The Prodigal Son

stained glass depicting the prodigal son's return

Have you ever felt like you just wanted to get out and see the world? How many of us can identify with the young man in the parable of the prodigal son who just wanted to get out from his father’s roof and make a life for himself? We’ve all had times when we just couldn’t wait to be more independent, but, when we seek independence from God, that’s when we start to run into problems.

Luke 15:11 – 23:

And He said, “There was a man who had two sons. And the younger of them said to his father, ‘Father, give me the share of property that is coming to me.’ And he divided his property between them. Not many days later, the younger son gathered all he had and took a journey into a far country, and there he squandered his property in reckless living. And when he had spent everything, a severe famine arose in that country, and he began to be in need.

“So he went and hired himself out to one of the citizens of that country, who sent him into his fields to feed pigs. And he was longing to be fed with the pods that the pigs ate, and no one gave him anything.

“But when he came to himself, he said, ‘How many of my father’s hired servants have more than enough bread, but I perish here with hunger!  I will arise and go to my father, and I will say to him, “Father, I have sinned against heaven and before you. I am no longer worthy to be called your son. Treat me as one of your hired servants.”‘

“And he arose and came to his father. But while he was still a long way off, his father saw him and felt compassion, and ran and embraced him and kissed him. And the son said to him, ‘Father, I have sinned against heaven and before you. I am no longer worthy to be called your son.’

“But the father said to his servants, ‘Bring quickly the best robe, and put it on him, and put a ring on his hand, and shoes on his feet. And bring the fattened calf and kill it, and let us eat and celebrate.’”

A Far Country

In this parable, the younger son travels to a far country, and he realizes things really aren’t better than in his father’s home. His idea of freedom turns out to be an illusion. This is what happens when we stray from the Father. If we are not serving Him, we just enter into another form of servitude. Romans 6:15 – 23 calls us either servants of sin or of righteousness. When we seek that far country from God, we become indentured to sin, and we have no more hope for eternity. What we give up for freedom from God is nothing compared to what we gain by remaining true and faithful.

A Humble Return

Verse 16 of the parable sees the son reaching his lowest point, and he realizes what he left behind. He resolves to repent and return to his father in humility. This type of crucible makes us realize that we are nothing without Christ. When we reach our lowest, that’s when our hearts are most tender. As Galatians 2:20 says, we are all crucified with Christ. In this, we set self aside, and we allow Christ to live in us. We must empty ourselves just as this prodigal son empties himself before his father.

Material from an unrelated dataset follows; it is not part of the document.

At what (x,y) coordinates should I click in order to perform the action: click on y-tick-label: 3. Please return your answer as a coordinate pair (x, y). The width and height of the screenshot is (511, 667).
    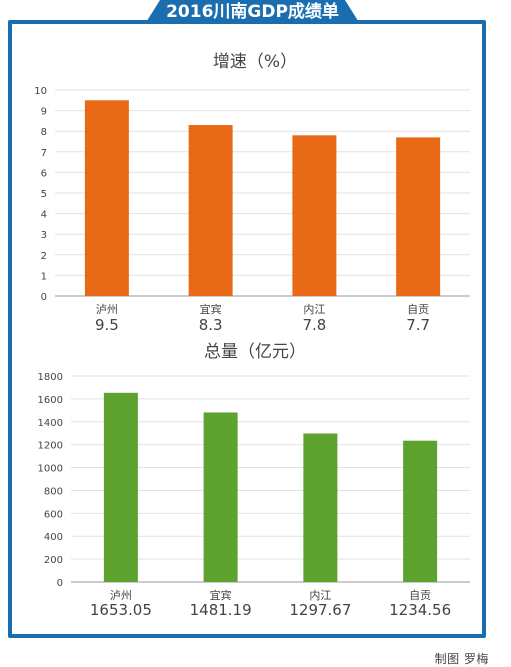
    Looking at the image, I should click on (44, 236).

Humility gives us strength. It allows us to see ourselves as we really are — broken and in need of a father. And, like the father in this parable, our Heavenly Father is always ready to receive and forgive. No matter how far we’ve traveled from God, He is always waiting for our return. An avenue for forgiveness and restoration is always there for us.

The Older Son

Luke 15:25 – 32:

“Now his older son was in the field, and as he came and drew near to the house, he heard music and dancing. And he called one of the servants and asked what these things meant. And he said to him, ‘Your brother has come, and your father has killed the fattened calf, because he has received him back safe and sound.’

“But he was angry and refused to go in. His father came out and entreated him, but he answered his father, ‘Look, these many years I have served you, and I never disobeyed your command, yet you never gave me a young goat, that I might celebrate with my friends. But when this son of yours came, who has devoured your property with prostitutes, you killed the fattened calf for him!’

“And he said to him, ‘Son, you are always with me, and all that is mine is yours. It was fitting to celebrate and be glad, for this your brother was dead, and is alive; he was lost, and is found.’”

We can all identify with the younger brother, but we may not want to admit the times we identify with the older. We should always be ready to receive and forgive when an erring sister or brother comes back to the Father. We should be as willing to take back a repentant sinner as we would want to be received ourselves. We are one family. None of us are perfect, but we have a perfect Father holding us all together.

We’ve all been far from God, but Jesus closes that gap in His sacrifice. He invites us home, and now is always the best time to return. Our Father is waiting and watching. Turn to Him and confess your need for Him.